Individuals between 18 and 70 years of age, inclusive
Adult patients with a documented primary Axis I clinical diagnosis meeting criteria from the DSM-V for a major depressive disorder
Score of <15 on the DES
Moderate to severe symptoms objectively documented using MADRS total score of ≥ 20
Ability to maintain scheduled appointments for screenings, 4 treatment visits and follow-up EEG visit.
History of major depressive disorder.
Females of child-bearing potential who are sexually active must agree to use two forms of contraception. A pregnancy test will be performed before the first treatment.
Must have stable residence address, internet and mobile phone.
Must speak fluent English.

Exclusion Criteria:

Known allergy to ketamine or any other drug used in the study.
Use of ketamine in a therapeutic model within the preceding 12 months of the study.
Current or any history of schizoaffective disorder(s).
Score of ≥ 15 on DES
History of illicit active substance abuse or dependence including ketamine as determined on by the SCID-5-CT and/or drug urine screening during study visits.
Pregnancy, breastfeeding or desire to become pregnant during the course of the study.
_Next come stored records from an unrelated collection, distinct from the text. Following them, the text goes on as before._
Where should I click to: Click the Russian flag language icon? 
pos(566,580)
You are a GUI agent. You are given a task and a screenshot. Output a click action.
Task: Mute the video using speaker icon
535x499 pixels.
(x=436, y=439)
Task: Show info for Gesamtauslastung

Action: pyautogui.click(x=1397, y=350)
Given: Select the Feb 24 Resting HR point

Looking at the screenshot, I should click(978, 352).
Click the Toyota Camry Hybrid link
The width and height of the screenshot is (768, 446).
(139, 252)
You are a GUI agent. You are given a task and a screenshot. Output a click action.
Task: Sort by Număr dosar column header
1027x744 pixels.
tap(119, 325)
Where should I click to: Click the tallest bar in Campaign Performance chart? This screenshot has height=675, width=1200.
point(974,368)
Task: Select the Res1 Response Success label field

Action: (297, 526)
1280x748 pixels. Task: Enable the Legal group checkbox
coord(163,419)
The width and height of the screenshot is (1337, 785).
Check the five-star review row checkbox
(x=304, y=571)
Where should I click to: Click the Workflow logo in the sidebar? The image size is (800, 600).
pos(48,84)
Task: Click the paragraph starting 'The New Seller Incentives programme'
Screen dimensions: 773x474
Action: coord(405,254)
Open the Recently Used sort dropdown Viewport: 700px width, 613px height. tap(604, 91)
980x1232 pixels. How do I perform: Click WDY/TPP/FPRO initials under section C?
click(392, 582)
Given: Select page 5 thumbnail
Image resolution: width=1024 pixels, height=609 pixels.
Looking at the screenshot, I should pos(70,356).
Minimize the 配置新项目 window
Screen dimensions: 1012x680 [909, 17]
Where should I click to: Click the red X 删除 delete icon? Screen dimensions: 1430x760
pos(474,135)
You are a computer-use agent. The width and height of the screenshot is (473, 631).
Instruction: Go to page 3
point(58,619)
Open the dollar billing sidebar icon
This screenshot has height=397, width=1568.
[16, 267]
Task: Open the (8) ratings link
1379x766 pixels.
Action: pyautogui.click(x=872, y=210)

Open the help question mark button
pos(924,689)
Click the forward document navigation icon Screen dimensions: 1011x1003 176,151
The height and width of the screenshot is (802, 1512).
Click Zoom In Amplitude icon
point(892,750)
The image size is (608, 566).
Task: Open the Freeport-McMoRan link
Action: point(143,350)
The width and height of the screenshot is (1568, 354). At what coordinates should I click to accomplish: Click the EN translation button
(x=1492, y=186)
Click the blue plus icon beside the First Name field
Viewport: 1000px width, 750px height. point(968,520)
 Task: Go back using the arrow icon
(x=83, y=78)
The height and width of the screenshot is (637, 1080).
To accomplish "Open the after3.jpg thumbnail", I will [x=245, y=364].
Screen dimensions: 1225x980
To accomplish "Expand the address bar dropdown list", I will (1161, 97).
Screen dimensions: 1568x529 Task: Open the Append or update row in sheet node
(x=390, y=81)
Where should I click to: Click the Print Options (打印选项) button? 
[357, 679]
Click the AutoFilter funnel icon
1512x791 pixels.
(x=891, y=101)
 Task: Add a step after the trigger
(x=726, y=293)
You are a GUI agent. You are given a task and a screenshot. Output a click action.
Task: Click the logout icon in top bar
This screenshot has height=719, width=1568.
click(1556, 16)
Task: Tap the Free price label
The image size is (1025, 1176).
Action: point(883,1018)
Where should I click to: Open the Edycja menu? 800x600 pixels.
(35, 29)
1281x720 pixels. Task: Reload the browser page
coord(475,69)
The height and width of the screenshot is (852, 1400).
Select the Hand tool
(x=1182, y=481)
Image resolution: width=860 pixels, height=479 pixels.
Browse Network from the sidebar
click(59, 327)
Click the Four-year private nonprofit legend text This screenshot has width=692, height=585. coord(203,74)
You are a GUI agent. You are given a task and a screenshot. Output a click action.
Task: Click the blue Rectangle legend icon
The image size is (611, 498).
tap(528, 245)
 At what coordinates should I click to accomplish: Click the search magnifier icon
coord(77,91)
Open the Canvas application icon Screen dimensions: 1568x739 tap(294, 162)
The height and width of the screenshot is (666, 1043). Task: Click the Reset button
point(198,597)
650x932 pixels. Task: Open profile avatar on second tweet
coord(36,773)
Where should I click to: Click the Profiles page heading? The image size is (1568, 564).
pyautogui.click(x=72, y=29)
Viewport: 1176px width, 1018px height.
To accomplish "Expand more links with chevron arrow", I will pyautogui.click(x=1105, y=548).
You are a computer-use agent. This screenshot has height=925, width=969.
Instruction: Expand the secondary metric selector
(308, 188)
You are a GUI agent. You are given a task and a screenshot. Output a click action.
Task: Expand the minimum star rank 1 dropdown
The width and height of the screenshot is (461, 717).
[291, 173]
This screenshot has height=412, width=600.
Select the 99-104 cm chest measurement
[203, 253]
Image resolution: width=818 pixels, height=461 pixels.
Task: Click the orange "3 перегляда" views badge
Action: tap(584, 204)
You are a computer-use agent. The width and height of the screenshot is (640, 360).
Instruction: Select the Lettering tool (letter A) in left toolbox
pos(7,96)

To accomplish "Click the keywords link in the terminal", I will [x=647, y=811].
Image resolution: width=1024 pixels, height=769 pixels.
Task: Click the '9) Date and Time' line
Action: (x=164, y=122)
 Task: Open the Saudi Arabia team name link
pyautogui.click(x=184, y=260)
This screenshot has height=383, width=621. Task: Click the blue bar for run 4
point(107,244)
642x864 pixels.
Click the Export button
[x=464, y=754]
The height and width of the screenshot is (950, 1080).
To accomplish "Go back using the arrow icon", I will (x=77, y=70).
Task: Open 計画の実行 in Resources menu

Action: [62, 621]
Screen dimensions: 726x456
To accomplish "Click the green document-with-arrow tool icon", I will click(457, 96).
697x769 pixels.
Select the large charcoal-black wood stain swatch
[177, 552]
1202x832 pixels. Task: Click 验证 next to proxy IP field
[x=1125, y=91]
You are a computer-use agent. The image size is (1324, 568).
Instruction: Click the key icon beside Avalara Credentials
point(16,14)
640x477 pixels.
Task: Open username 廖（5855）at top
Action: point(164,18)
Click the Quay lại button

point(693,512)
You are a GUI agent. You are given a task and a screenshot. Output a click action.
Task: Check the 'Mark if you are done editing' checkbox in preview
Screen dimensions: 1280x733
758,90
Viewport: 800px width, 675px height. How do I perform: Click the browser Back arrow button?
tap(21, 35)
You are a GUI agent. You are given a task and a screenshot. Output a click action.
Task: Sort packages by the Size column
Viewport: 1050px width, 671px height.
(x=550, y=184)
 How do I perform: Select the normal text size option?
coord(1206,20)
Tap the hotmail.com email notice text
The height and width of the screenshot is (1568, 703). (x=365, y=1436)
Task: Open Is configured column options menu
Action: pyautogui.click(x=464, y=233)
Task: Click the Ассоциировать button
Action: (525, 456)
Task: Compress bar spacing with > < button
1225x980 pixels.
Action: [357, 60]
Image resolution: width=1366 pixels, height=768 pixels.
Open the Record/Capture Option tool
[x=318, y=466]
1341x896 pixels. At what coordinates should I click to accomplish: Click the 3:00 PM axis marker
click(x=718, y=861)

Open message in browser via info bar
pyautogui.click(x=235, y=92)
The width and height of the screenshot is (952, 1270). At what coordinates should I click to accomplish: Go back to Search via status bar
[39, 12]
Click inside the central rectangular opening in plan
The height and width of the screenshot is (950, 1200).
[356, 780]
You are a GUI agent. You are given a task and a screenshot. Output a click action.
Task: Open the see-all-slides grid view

Serious, unstable illnesses including, but not limited to; hepatic, gastro-intestinal, respiratory, cardiovascular (including ischemic heart disease and coronary heart disease). History of ischemic stroke, atrial fibrillation, severe endocrinological, neurological, immunological or hematological disease.
Any history of cerebral vascular events including stroke, bleeding into the brain and subdural hematomas.
Any implantable metallic device(s) or implant(s) above the level of shoulders.
Any non-removable metallic piercings.
Patients with cochlear implants and non-removable hearing aids.
Current use of: Dilantin, Depakote, Phenobarbital, Gabapentin, Pregabalin and Benzodiazepines. Certain candidates with long use of Benzodiazepines may qualify at PI's discretion.
Severe labile hypertension.
Significant uncontrolled hypertension (i.e., SBP > 150 mmHG, DBP > 100 mmHG)
Uncontrolled diabetes mellitus.
Patients on renal dialysis.
Inability to achieve consistent IV access.